Part 1 by Rosemond

title: “Tidyverse Part 1” author: “C. Rosemond” date: “November 2, 2019” output: html_document

Library

library(tidyverse)

Data Set(s)

I selected two fivethirtyeight data sets: one that contains current Soccer Power Index (SPI) ratings and rankings for men’s club teams and a second that contains match-by-match SPI ratings and forecasts back to 2016.

URL: https://github.com/fivethirtyeight/data/tree/master/soccer-spi

readr - read_csv()

The readr package facilitates the reading in of ‘rectangular’ data like .csv files or other delimited files. Here, I use the read_csv() function to read in two data sets: the global rankings, or ‘rankings’, and the matches, or ‘matches’.

rankings <- read_csv('https://projects.fivethirtyeight.com/soccer-api/club/spi_global_rankings.csv')
matches <- read_csv('https://projects.fivethirtyeight.com/soccer-api/club/spi_matches.csv')
head(rankings)
tail(matches)

dplyr - mutate()

The dplyr package provides a grammar for the manipulation of data–notably, in data frames or tibbles. Here, I use the mutate function to add a new column–a match ID–to the matches tibble.

matches <- mutate(matches, match = row_number())
matches <- matches[,c(23,1:22)]
head(matches)

dplyr - select()

The select function from dplyr enables the selection of data frame columns by name or helper function. Here, I select and keep the first six columns (‘match’ through ‘team2’) from the matches tibble.

matches <- select(matches, match:team2)
head(matches)

dplyr - filter()

The filter function from dplyr enables the subsetting of rows based on specified logical criteria. Here, I select matches that occurred from November 1st through November 7th.

matches <- filter(matches, date >= '2019-11-01' & date <= '2019-11-07')
head(matches)

tidyr - gather()

The tidyr package is designed to facilitate reshaping data. Here, I use the gather() function to reshape the matches tibble from wide to long format, gathering the separate team columns.

matches <- matches %>% gather(-match, -date, -league_id, -league, key=team_number, value=name) %>% select(-team_number)
head(matches)

dplyr - arrange()

The arrange function from dplyr enables the sorting of data based upon column values. Here, I arrange the matches tibble by match number.

matches <- arrange(matches, match)
head(matches)

dplyr - left_join()

The left_join function works similarly to its SQL counterparts.
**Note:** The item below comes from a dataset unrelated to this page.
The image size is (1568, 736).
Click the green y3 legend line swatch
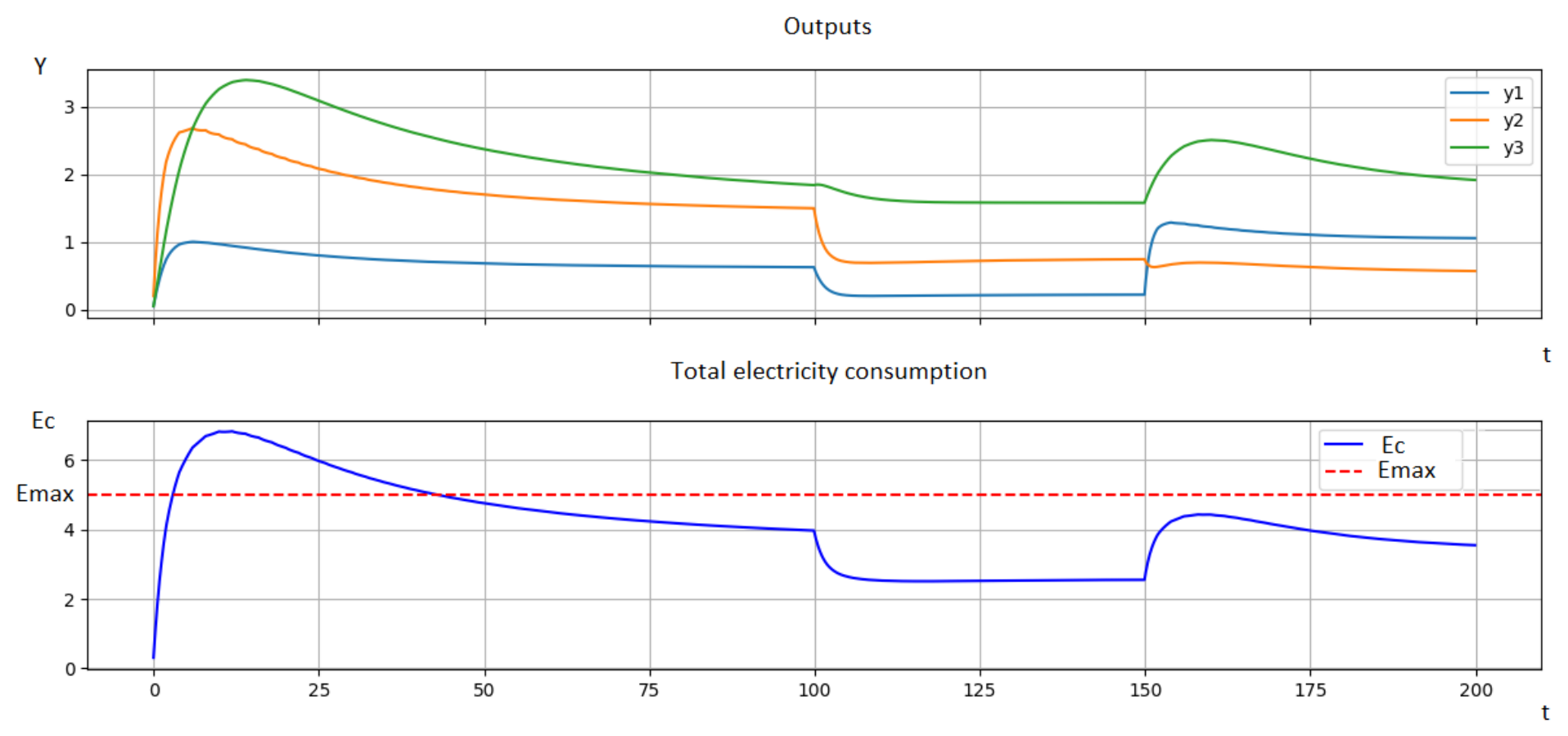[1469, 147]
I finish by using ‘name’ to merge the matches tibble with the rankings tibble, which contains club rankings and ratings as of November 7th.

merged <- dplyr::left_join(matches, rankings, by='name')
merged <- select(merged, -league.y, - off, -def)
head(merged)

Part 2 Extension by Fan Xu

title: “Data607_Tidyverse_Vignette_Part_2” author: “Fan Xu” date: “12/1/2019”

stringr::str_extract

str_extract is used when I want to get content from a string according to a comment pattern denoted by regular expression. Regular expression is out of the scope of this assignment so I won’t go further into details. In this example I used str_extract the first 4 digit combo in column ‘date’ which is the year.
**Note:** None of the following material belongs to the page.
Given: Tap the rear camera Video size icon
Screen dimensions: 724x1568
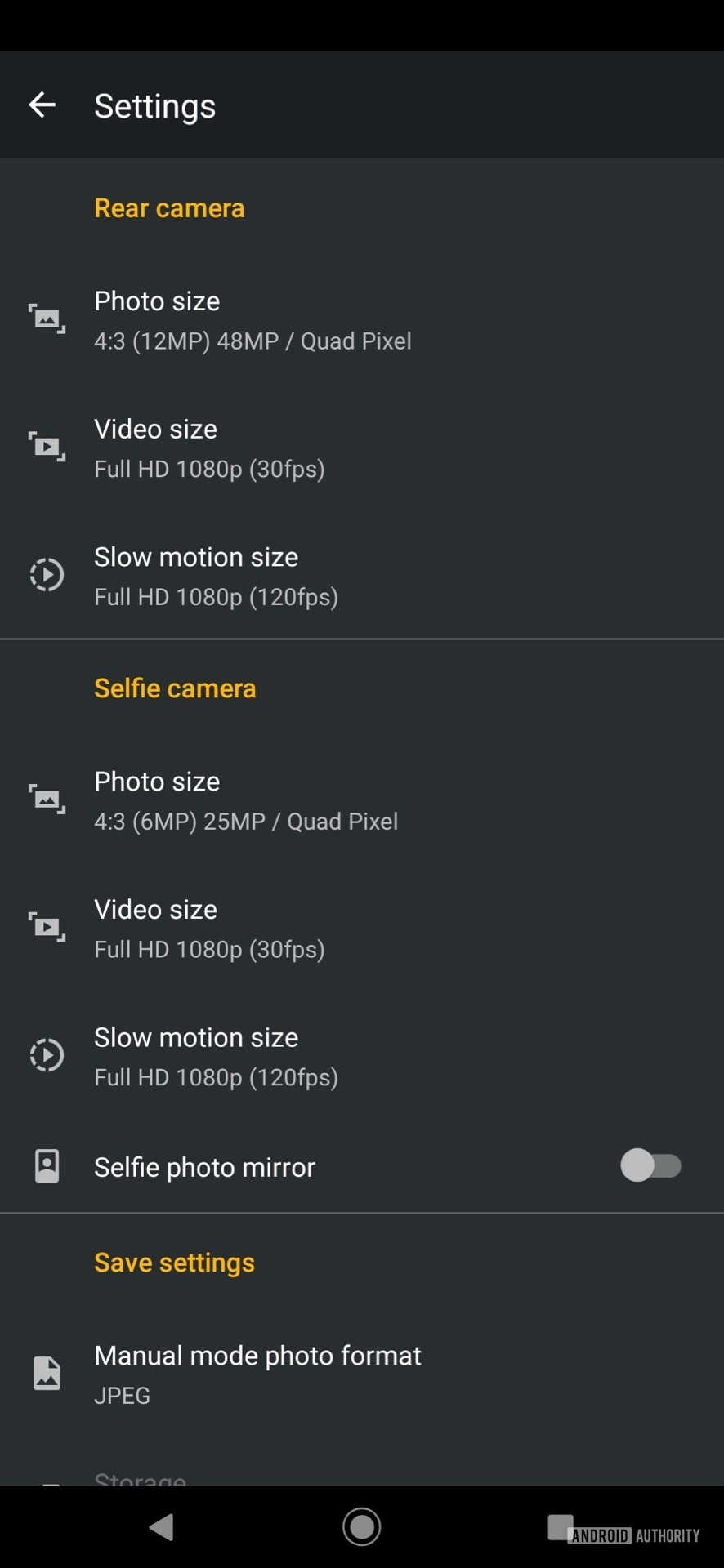Looking at the screenshot, I should click(x=47, y=447).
date_year <- mutate(merged, year = str_extract(date, '[0-9]{4}'))
date_year

tidyr::seperate

Another way to get the year column is to convert the column into ‘Date’ format then use seperate function to seperate ‘year’, ‘month’ and ‘date’ into three columns.

date_year <- mutate(merged, date = as.Date(date))
date_year <- separate(date_year, date, c('year','month','date'))

date_year

tidyr::unite

The unite function is used to comcatnate values of two columns into a new column. The argument ‘remove’ is to indicate whether to remove the original columns that to be united.

date_unite <- unite(date_year, year_month, year, month, sep = '-', remove = TRUE)
date_unite

dplyr::group_by & dplyr::tally

The group_by function groups the dataframe into groups to allow the following operations to be performed by group. Here, I use group_by to group the data by the column league and team_name, then use tally to take a look at how many times each team shows up.

group <- group_by(date_unite, league.x, name)
group <- tally(group)
group <- arrange(group, n)
group

Pipe Operator %>% & dplyr::rename

The pipe operator ‘%>%’,comes from the magrittr package, are embeded in tidyverse. It enables a handy coding by inserting the output of the preceding code into the following code by the operator ‘%>%’, which makes R coding cleaner, easier and more straightforward visually. I can perform similar actions from the above code chunks into one piece of code as below:

Note that I used the original spi_matches.csv to extract my desired dataset.

# To generate a new dataset from spi_matches.csv
matches_orig <- read_csv('https://projects.fivethirtyeight.com/soccer-api/club/spi_matches.csv')

overall <- matches_orig %>%
  mutate(match = row_number()) %>%
  .[,c(23,1:22)] %>%
  select(match:spi2) %>%
  filter(team1=='Liverpool' | team1=='Arsenal' | team1=='Barcelona') %>%
  select(-team2, -spi2) %>%
  arrange(date) %>%
  rename(name = team1, SPI = spi1) %>%
  left_join(rankings, by='name') %>%
  select(-league.y, - off, -def, -spi, -rank, -prev_rank) %>%
  separate(date, c('year','month','date')) %>%
  unite(month_date, month, date, sep = '-', remove = TRUE) %>%
  mutate(year = as.numeric(year))
  
  
overall

Visualization: ggplot2

ggplot2 is a classific package for ploting the data.

In this example I plot a line graph with column full_date as x-axis and SPI as y-axis. The graph below shows the averaged forecasted SPI values from 2016 to 2020 for the teams Liverpool, Arsenal and Barcelona.

overall %>% 
  group_by(name, year) %>%
  summarise(avg_SPI = mean(SPI)) %>%
  ggplot() +
  geom_point(aes(x = year, y = avg_SPI)) +
  geom_line(aes(x = year, y = avg_SPI, colour = name)) +
  ggtitle('SPI Forecast from 2016 to 2020') +
  xlab('Year') +
  ylab('Average SPI')